Interface element records>
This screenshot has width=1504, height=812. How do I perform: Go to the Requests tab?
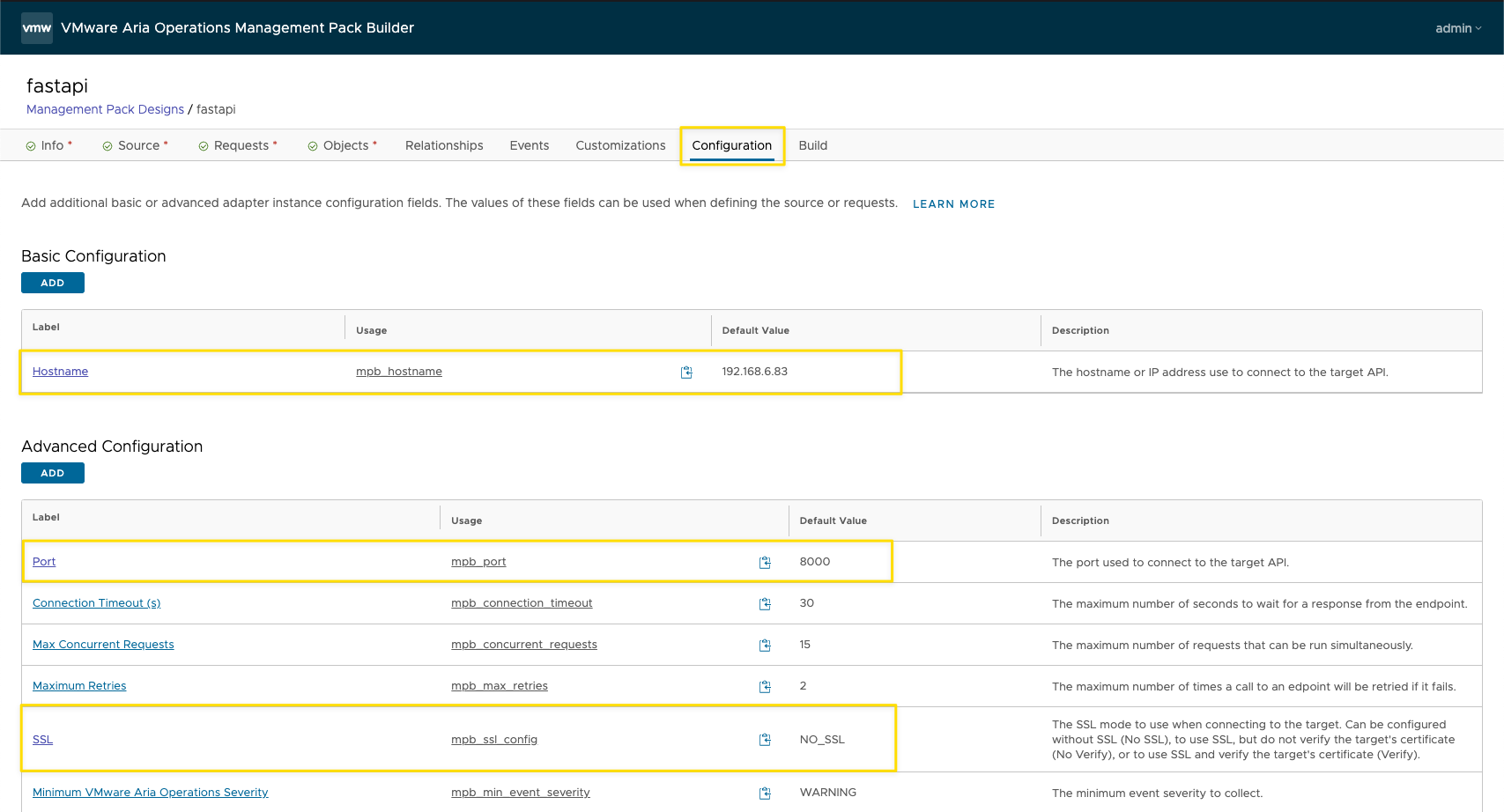[x=241, y=145]
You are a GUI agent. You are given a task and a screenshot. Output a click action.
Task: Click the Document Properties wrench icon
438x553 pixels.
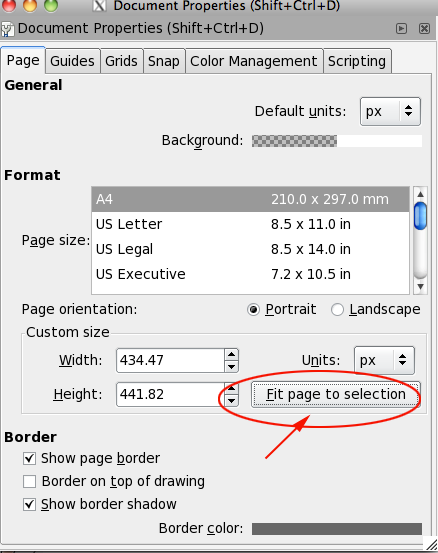click(x=7, y=29)
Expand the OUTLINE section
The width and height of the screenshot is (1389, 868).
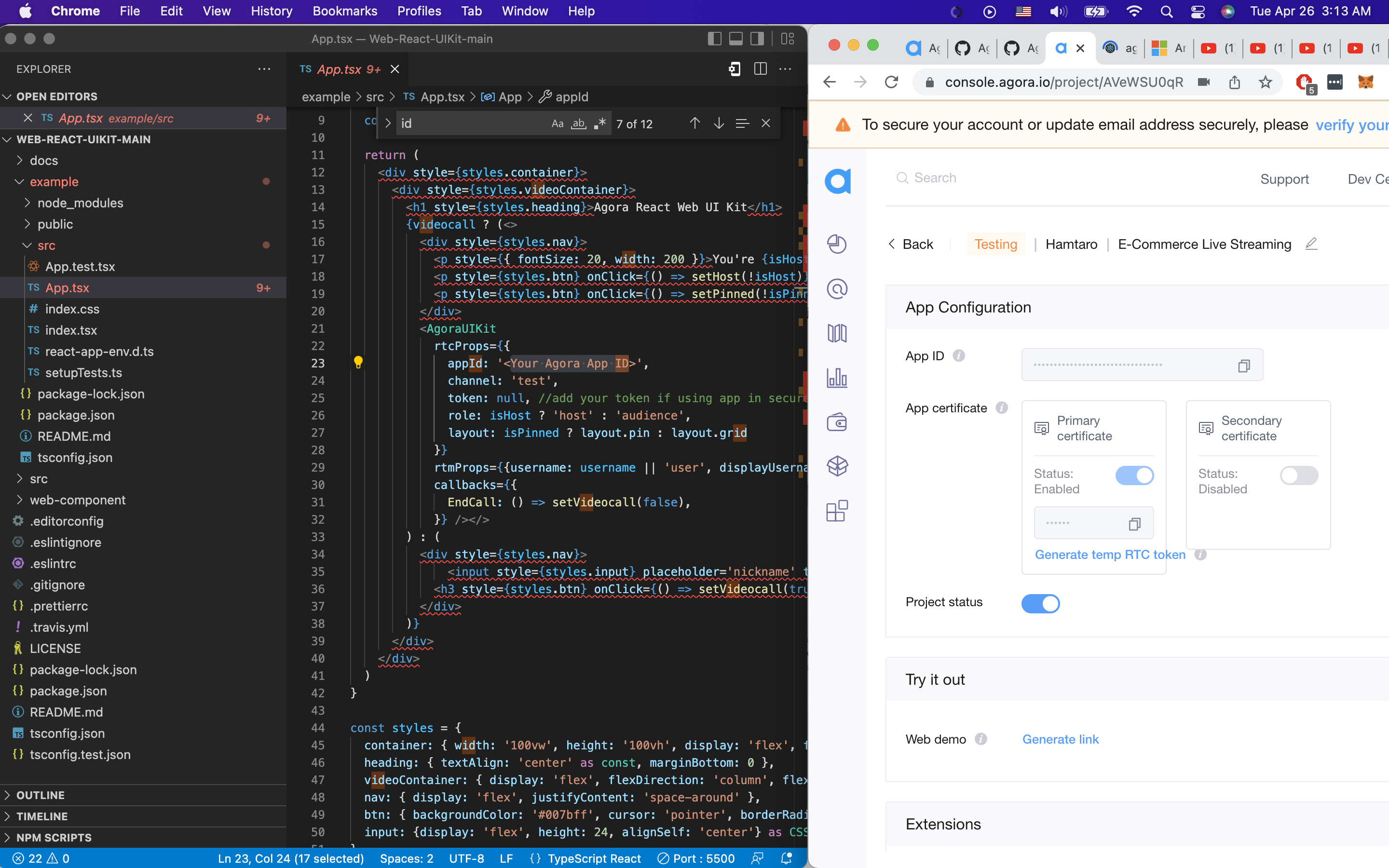[x=40, y=795]
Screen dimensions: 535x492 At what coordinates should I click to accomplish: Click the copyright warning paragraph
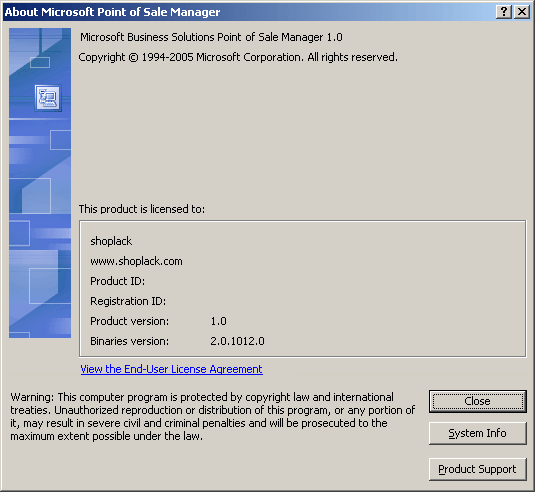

Problem to solve> Extract each line of the records that contains the word "screenshot". Case counts.

Task result>
This screenshot has width=1504, height=812. How do I perform: Go to the Requests tab?
You are a GUI agent. You are given a task and a screenshot. Output a click action.
The width and height of the screenshot is (1389, 868).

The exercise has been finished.